— DATASET EXTRACT —
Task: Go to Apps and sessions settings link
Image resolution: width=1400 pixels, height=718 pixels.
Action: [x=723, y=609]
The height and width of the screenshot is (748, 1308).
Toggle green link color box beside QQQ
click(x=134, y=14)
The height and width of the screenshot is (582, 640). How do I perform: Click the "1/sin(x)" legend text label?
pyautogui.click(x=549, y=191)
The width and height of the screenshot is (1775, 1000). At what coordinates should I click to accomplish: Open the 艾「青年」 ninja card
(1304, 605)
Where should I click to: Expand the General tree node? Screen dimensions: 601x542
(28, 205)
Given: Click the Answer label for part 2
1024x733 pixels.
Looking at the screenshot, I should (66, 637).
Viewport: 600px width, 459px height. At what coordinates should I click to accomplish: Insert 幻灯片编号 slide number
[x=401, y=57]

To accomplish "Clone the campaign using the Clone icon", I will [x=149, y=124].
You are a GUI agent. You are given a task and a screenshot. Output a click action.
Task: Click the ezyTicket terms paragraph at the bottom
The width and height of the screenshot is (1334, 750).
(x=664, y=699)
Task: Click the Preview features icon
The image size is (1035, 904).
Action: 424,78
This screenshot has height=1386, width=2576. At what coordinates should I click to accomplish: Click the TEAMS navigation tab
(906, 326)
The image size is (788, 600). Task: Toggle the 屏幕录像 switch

— TASK TO COMPLETE —
A verbatim copy of every record is what you should return.

— RESPONSE TO THIS EXERCISE —
Task: Go to Apps and sessions settings link
Image resolution: width=1400 pixels, height=718 pixels.
Action: [x=723, y=609]
The height and width of the screenshot is (748, 1308).
Toggle green link color box beside QQQ
click(x=134, y=14)
The height and width of the screenshot is (582, 640). How do I perform: Click the "1/sin(x)" legend text label?
pyautogui.click(x=549, y=191)
The width and height of the screenshot is (1775, 1000). At what coordinates should I click to accomplish: Open the 艾「青年」 ninja card
(1304, 605)
Where should I click to: Expand the General tree node? Screen dimensions: 601x542
(28, 205)
Given: Click the Answer label for part 2
1024x733 pixels.
Looking at the screenshot, I should (66, 637).
Viewport: 600px width, 459px height. At what coordinates should I click to accomplish: Insert 幻灯片编号 slide number
[x=401, y=57]

To accomplish "Clone the campaign using the Clone icon", I will [x=149, y=124].
You are a GUI agent. You are given a task and a screenshot. Output a click action.
Task: Click the ezyTicket terms paragraph at the bottom
The width and height of the screenshot is (1334, 750).
(x=664, y=699)
Task: Click the Preview features icon
The image size is (1035, 904).
Action: 424,78
This screenshot has height=1386, width=2576. At what coordinates should I click to accomplish: Click the TEAMS navigation tab
(906, 326)
The image size is (788, 600). Task: Toggle the 屏幕录像 switch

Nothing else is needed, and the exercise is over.